Cơm Tấm (Broken Rice)

An inexpensive comfort dish, Cơm Tấm translates to “broken rice.” What originated as a street food item, you would typically find grilled meats on top of broken white rice, a steamed egg cake, julienne pork, and pickled greens.

Bánh Bột Chiên (Fried Flour Cake)

A hearty breakfast dish, Bánh Bột Chiên translates to fried flour cakes. Cooked with fried eggs and green onions, the dish is popular in both Vietnam and China. The flour is cut into thick rectagular strips, and served with a tangy soy sauce that the cakes can be dipped into. There is also a turnip cake and radish cake variation that can be cooked in the same way.

Cánh Gà Chiên Nước Mắm (Fish Sauce Fried Chicken Wings)
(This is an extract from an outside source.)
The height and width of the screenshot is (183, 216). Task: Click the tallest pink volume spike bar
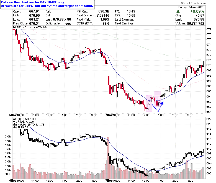[x=108, y=158]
One of my personal favorite Vietnamese dishes, Cánh Gà Chiên Nước Mắm is mores an appetizer than a meal — unless you’re me and double up on orders. Not too different from how Cá Kho is made, the chicken wings are fried and coated in a glaze made from sugar and fish sauce. Sometimes, fried garlic is also added to the mix.

What I love most about fish sauce chicken wings are that every restaurant has their own take on them, and you can easily get yourself a few wings for relatively cheap.

Bánh Bột Lọc (Savory Tapioca Dumplings)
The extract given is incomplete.